Exercise directions:
Across the records below, how many lines include the word "Save"? State only the number.

Source information:
((

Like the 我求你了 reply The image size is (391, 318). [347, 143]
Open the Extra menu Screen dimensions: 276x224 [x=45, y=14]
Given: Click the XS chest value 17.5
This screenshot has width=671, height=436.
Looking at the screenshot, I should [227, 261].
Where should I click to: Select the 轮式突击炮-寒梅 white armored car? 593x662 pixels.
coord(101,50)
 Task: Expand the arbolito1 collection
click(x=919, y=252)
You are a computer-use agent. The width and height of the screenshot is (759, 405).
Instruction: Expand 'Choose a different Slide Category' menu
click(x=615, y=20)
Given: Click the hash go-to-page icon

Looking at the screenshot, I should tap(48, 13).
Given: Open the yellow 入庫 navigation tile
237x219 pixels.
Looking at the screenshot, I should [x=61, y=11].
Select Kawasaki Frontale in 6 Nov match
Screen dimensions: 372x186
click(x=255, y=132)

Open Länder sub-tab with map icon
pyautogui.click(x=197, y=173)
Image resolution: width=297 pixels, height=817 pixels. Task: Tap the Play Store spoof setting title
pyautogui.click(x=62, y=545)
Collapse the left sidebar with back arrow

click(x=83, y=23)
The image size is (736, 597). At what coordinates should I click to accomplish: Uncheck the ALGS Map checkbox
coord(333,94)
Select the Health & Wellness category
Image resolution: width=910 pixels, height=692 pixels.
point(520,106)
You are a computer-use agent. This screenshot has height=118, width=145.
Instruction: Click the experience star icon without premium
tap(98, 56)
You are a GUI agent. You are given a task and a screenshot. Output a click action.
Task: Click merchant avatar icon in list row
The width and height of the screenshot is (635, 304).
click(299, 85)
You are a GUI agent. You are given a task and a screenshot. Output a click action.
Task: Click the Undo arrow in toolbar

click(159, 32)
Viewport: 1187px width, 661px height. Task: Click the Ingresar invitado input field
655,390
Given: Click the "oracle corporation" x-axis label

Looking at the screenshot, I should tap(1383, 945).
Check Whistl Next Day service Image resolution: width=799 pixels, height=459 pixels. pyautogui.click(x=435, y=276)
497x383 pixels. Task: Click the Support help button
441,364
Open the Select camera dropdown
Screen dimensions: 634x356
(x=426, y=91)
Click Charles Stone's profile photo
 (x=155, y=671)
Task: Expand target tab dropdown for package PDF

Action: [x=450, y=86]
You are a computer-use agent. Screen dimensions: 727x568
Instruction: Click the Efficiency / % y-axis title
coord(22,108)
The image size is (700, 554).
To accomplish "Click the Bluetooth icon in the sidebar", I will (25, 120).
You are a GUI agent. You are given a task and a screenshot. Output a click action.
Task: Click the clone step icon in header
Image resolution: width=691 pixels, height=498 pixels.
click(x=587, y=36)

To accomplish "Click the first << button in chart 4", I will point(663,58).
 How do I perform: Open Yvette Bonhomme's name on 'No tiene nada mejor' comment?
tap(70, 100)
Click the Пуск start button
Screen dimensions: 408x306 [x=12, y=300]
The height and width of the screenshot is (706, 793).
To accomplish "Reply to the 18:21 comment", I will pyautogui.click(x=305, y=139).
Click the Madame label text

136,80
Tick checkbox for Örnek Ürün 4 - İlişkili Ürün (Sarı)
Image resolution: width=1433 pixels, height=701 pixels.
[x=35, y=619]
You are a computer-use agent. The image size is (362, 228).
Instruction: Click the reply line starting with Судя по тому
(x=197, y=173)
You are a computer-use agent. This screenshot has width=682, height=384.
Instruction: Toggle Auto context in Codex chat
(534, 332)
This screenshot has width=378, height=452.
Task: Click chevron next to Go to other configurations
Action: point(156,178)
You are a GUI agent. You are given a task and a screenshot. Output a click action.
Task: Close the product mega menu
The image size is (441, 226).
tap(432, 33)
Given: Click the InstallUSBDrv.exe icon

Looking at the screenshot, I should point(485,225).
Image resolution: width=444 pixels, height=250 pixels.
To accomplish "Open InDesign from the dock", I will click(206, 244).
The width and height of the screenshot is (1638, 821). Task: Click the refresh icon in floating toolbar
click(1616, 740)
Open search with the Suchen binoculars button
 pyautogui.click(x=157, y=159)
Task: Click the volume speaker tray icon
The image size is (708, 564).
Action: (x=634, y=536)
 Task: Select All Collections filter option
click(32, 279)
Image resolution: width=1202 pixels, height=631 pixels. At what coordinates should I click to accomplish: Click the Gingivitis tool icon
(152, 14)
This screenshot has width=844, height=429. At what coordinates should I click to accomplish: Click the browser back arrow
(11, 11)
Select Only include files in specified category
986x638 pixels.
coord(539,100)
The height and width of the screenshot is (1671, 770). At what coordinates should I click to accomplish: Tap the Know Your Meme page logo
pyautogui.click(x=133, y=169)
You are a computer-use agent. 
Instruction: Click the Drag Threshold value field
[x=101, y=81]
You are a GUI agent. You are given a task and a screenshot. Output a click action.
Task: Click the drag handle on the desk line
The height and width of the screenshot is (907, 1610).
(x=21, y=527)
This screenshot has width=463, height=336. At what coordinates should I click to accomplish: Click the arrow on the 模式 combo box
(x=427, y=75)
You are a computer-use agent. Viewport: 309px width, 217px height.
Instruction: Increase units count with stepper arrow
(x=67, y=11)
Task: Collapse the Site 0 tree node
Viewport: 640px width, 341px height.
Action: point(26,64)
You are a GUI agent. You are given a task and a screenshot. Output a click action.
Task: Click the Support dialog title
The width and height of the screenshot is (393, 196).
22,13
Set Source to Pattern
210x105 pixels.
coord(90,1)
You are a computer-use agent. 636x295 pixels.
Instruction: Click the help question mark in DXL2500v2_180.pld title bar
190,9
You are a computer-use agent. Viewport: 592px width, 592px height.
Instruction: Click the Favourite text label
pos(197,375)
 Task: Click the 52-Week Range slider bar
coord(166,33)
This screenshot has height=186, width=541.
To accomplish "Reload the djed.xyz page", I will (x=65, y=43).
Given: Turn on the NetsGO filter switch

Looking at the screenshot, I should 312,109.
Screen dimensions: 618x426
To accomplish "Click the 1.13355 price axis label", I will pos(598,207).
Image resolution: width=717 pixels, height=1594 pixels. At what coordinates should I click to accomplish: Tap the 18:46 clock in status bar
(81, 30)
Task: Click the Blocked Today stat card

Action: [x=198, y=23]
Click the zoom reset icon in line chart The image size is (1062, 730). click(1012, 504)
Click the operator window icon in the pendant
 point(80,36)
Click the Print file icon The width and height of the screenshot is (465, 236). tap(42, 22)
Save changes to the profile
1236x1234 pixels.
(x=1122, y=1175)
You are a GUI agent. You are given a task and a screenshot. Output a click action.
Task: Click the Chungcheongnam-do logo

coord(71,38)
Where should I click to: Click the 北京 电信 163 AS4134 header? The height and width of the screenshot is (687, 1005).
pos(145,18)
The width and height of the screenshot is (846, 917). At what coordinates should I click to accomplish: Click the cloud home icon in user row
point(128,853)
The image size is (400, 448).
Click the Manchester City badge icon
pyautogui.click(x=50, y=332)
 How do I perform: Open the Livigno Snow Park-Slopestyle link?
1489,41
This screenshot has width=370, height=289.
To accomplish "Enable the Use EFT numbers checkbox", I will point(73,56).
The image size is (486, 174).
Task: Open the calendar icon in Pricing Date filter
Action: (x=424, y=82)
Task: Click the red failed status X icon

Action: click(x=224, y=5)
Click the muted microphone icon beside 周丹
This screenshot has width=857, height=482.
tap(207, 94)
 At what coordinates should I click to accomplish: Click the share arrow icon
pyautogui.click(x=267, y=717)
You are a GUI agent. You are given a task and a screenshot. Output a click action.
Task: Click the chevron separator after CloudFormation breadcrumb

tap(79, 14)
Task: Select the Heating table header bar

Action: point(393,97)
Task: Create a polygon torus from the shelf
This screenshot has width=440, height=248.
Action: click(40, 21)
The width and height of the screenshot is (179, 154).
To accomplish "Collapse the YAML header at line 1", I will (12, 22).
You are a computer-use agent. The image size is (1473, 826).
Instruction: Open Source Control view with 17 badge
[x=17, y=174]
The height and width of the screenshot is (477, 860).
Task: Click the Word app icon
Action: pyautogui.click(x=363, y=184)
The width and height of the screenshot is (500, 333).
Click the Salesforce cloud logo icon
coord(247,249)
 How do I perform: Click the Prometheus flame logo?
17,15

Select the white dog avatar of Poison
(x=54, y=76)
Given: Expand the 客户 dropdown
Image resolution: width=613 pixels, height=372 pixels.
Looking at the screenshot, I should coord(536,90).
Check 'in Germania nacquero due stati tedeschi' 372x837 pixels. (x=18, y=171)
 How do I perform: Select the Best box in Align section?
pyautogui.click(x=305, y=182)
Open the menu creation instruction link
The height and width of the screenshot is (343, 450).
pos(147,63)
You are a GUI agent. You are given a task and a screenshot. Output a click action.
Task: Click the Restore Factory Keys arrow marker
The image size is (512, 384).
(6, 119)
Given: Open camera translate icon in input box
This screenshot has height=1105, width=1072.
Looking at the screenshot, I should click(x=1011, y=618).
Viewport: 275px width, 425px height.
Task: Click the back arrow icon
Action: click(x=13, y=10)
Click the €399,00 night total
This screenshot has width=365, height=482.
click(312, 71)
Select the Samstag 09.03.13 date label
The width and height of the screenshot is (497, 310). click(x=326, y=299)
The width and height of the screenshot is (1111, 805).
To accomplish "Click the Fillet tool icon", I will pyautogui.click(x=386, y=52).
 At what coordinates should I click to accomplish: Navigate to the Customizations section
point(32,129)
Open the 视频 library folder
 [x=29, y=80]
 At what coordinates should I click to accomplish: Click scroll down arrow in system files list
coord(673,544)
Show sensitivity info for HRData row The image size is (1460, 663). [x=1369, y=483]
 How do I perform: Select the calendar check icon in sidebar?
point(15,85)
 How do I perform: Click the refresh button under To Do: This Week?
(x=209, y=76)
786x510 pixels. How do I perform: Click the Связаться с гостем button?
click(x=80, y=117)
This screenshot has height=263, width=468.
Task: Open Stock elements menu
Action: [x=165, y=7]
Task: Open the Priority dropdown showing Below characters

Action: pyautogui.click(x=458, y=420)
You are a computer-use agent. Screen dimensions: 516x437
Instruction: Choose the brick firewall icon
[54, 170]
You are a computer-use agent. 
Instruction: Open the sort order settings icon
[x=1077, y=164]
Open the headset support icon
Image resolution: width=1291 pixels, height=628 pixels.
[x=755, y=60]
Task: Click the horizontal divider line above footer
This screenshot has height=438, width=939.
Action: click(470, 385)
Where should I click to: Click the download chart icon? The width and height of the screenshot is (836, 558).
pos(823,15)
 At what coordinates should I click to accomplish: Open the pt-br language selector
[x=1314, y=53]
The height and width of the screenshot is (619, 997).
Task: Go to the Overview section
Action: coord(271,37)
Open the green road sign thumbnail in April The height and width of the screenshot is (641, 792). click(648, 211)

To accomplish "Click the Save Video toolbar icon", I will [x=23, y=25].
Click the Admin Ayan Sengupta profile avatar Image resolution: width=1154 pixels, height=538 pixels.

))

Answer space:
2